ABOUT THIS EXERCISE:
Your copy should match the records exactly, except that no pictures appear in it.

Saved data entries:
==========

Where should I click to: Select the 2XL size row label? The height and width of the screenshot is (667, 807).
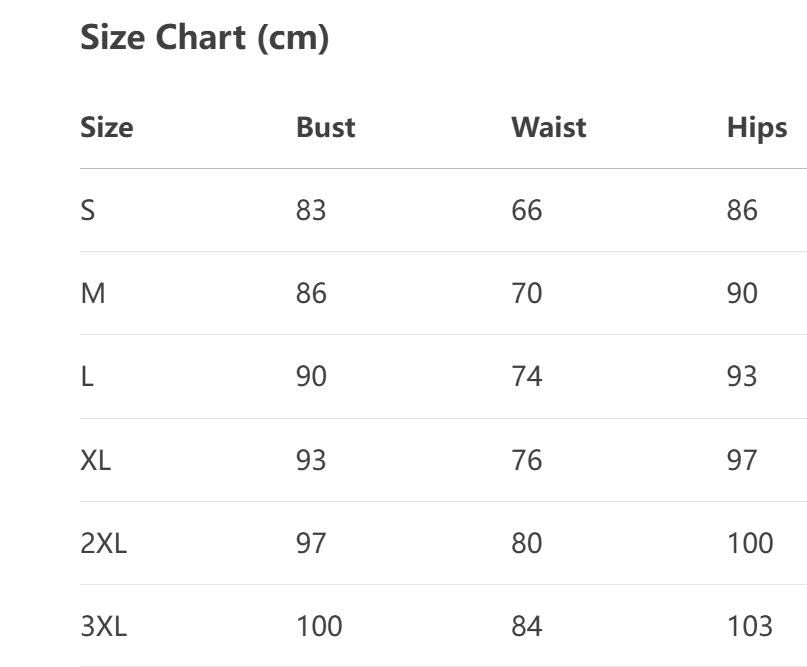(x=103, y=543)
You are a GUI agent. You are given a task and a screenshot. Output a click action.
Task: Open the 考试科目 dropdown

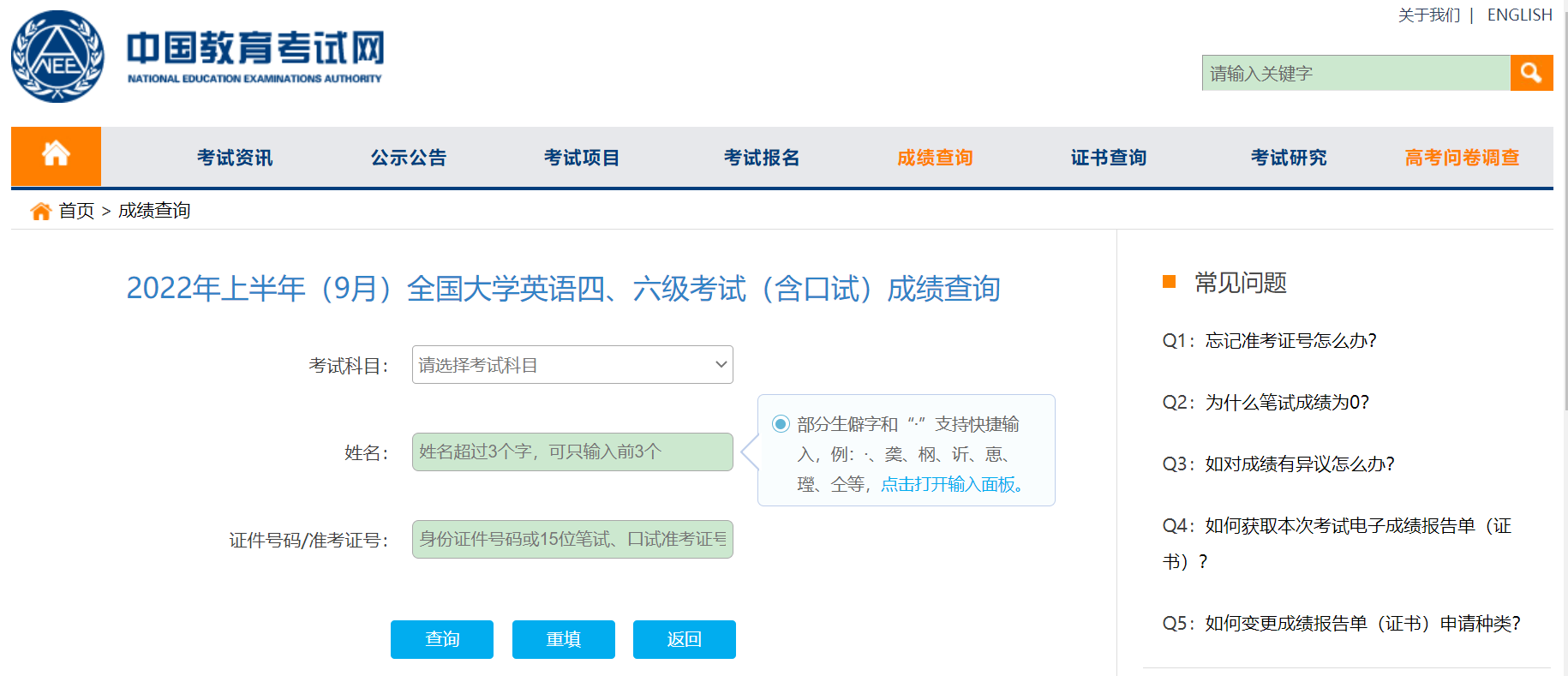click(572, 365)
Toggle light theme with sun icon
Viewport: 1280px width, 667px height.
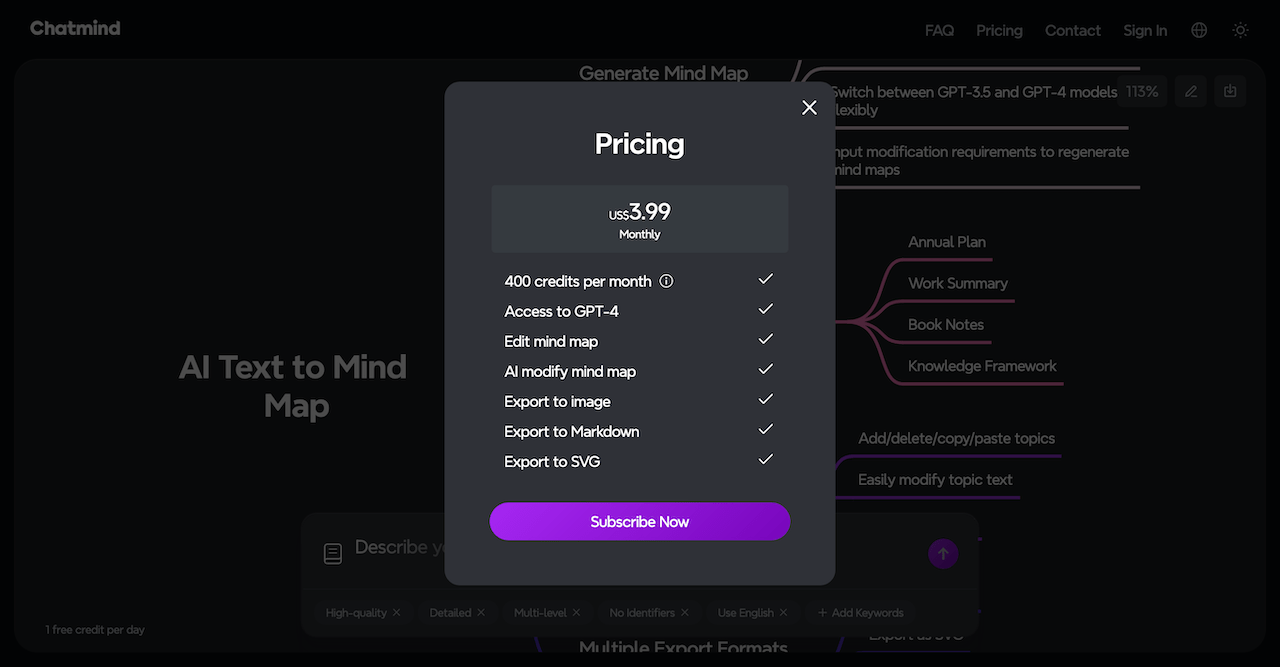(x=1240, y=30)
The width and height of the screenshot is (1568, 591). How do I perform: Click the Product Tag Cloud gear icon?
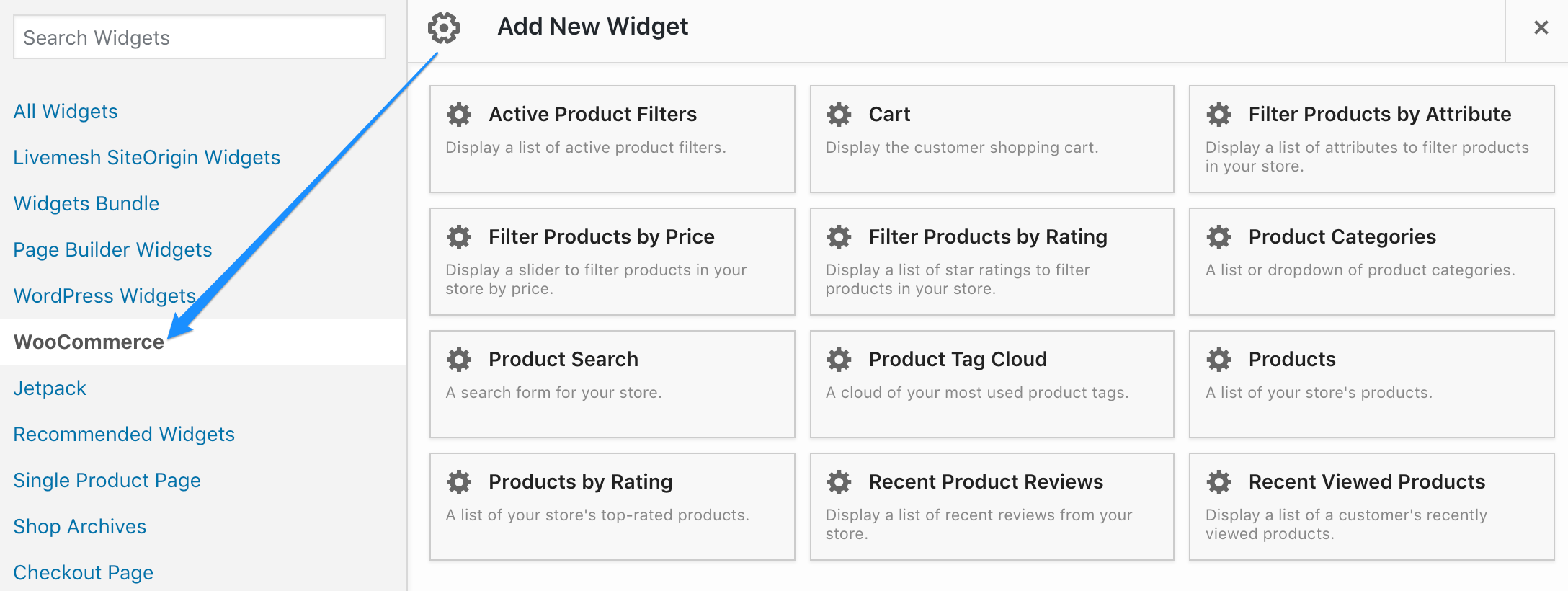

==========

EXERCISE RESULT:
Where should I click to: Select the 2XL size row label? The height and width of the screenshot is (667, 807).
(x=103, y=543)
You are a GUI agent. You are given a task and a screenshot. Output a click action.
Task: Open the 考试科目 dropdown

click(572, 365)
Toggle light theme with sun icon
Viewport: 1280px width, 667px height.
(x=1240, y=30)
The width and height of the screenshot is (1568, 591). How do I perform: Click the Product Tag Cloud gear icon?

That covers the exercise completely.